WHAT THREE WORDS WOULD YOU USE TO DESCRIBE YOURSELF?

Passionate. Resourceful. Hilarious.

WHAT EXCITES YOU MORE THAN ANYTHING?

The knowledge that I’m having a real impact on people’s lives; that the work I do every day is helping tens of thousands of students, their parents and landlords.

It’s an incredible feeling knowing that you’re part of the solution. Every time I hear from one of our users about how their lives were changed by DigsConnect, I remember why I do what I do. Martin Luther King said “Anyone can be great, because anyone can serve”.

WHAT TIPS WOULD YOU GIVE TO ASPIRING ENTREPRENEURS WHO WANT TO MAKE IT IN SOUTH AFRICA?

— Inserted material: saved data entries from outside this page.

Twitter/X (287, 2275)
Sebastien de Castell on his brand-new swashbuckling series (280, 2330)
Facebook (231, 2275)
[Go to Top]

Do not ever give up. Keep trying, always. It’s impossible to fail unless you stop trying. Keep at it, pivot a thousand times if you must, make the necessary sacrifices, and prepare to be exhausted. But also know you will have the most rewarding and meaningful life. Also, our country needs you now more than ever. Our country needs job-creators, entrepreneurs, solution-makers, problem-solvers, thinkers, builders. This is how we can rebuild our economy, with grassroots entrepreneurship. We cannot wait around for the public sector or anyone to come save us, we have to save ourselves, and we do that by building.